### What is being asked
Set down exactly the entries below, beginning at their first line and ending at the line with "You are a computer-use agent. Viewport: 952px".

Data records
----

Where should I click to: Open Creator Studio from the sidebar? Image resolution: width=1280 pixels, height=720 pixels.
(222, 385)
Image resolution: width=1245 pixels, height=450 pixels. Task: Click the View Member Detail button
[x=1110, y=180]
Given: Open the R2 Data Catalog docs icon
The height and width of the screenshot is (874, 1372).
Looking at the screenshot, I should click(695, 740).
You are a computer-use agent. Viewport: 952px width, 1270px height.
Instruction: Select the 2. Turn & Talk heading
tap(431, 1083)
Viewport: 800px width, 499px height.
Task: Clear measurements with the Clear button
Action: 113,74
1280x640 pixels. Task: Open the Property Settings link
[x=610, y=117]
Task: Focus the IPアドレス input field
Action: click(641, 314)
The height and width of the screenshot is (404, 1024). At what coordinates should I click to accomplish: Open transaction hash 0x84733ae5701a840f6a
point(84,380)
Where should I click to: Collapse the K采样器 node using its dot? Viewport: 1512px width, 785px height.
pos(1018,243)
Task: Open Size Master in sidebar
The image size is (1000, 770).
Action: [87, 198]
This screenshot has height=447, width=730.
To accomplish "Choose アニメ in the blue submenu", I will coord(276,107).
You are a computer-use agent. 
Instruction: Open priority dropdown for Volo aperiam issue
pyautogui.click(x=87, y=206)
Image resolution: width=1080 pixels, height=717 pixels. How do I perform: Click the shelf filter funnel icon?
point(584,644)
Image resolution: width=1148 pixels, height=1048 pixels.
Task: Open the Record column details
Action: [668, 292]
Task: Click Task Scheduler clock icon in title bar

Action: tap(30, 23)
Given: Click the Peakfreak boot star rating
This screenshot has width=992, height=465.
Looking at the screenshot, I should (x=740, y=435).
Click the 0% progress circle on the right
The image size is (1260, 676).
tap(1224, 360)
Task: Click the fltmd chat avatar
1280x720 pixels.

----

### Answer to the exercise
Where should I click to: Open Creator Studio from the sidebar? Image resolution: width=1280 pixels, height=720 pixels.
(222, 385)
Image resolution: width=1245 pixels, height=450 pixels. Task: Click the View Member Detail button
[x=1110, y=180]
Given: Open the R2 Data Catalog docs icon
The height and width of the screenshot is (874, 1372).
Looking at the screenshot, I should click(695, 740).
You are a computer-use agent. Viewport: 952px width, 1270px height.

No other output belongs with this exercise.